You might be interested in this white paper.

http://staff.science.uva.nl/~delaat/...p12/report.pdf

Quoting Fr34k :

> Hello,
>
> Warning: the below may be consider off topic.
>
> Have you considered how you will manage malicious websites/IPs?
> Have you checked if anyone else is managing this via DNS?
> What about malware that writes/hijacks MS windows hosts files?
> Such infected devices will not make DNS queries and, therefore, will bypass
> such a configuration.
>
> Perhaps force http/https traffic through a proxy where URLs can be scrubbed
> for
> malicious content?
> For example, using Squid (www.squid-cache.net) and it's ACL funtionality such
> as:
> acl maliciousregex urlpath_regex -i "/path/to/file/which/has/maliciousregex"
> http_access deny maliciousregex
>
> Furthermore, I recall reading the ability to config Squid to use a freeware
> version of what the websense vendor-ware does. I never tried this, however.
>
> Finally, one could write scripts to run reports on those devices making
> requests for malware so it could be acted upon.
>
> My intent was not to get off topic, but to offer another solution to what you
> may be ultimately trying to achieve.
> I included the list in case someone else may find value in my reply.
>
> HTH
>
> --- pthomp@gmail.com wrote:
>
> > Greetings all,
> >
> > I'm trying to write a document about how we could intercept requests to
> > potentially malicious websites using DNS forwarding. After doing some
> > reading I stumbled across stub zones.

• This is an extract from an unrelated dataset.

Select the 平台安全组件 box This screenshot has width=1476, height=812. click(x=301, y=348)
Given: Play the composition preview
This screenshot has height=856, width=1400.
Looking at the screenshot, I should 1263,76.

What I don't fully understand is
> > the implementation of this or which would be better.
> >
> > Example:
> >
> > Client infected with malware tries to get to something.ru So we tell
> > our internal DNS servers to tell the client that instead of going out,
> > my little server over here is actually something.ru effectively
> > intercepting the request.
> >
> > I assumed creating a simple forward zone for *.ru would be the best was
> > to accomplish this, but then I have to create a forward zone for every
> > domain I want forwarded. With the stub zone I understand that I could
> > just provide the DNS admin the root.stubs.conf file and this would
> > effectively accomplish the same thing? Can you use wildcards in the
> > root.stubs file? i.e. *.ru?
> >
> > Could someone please clarify this for me as I'm confused if they work
> > the same way.
> >
> > Thanks in advance.
> >
> >
> >

>
>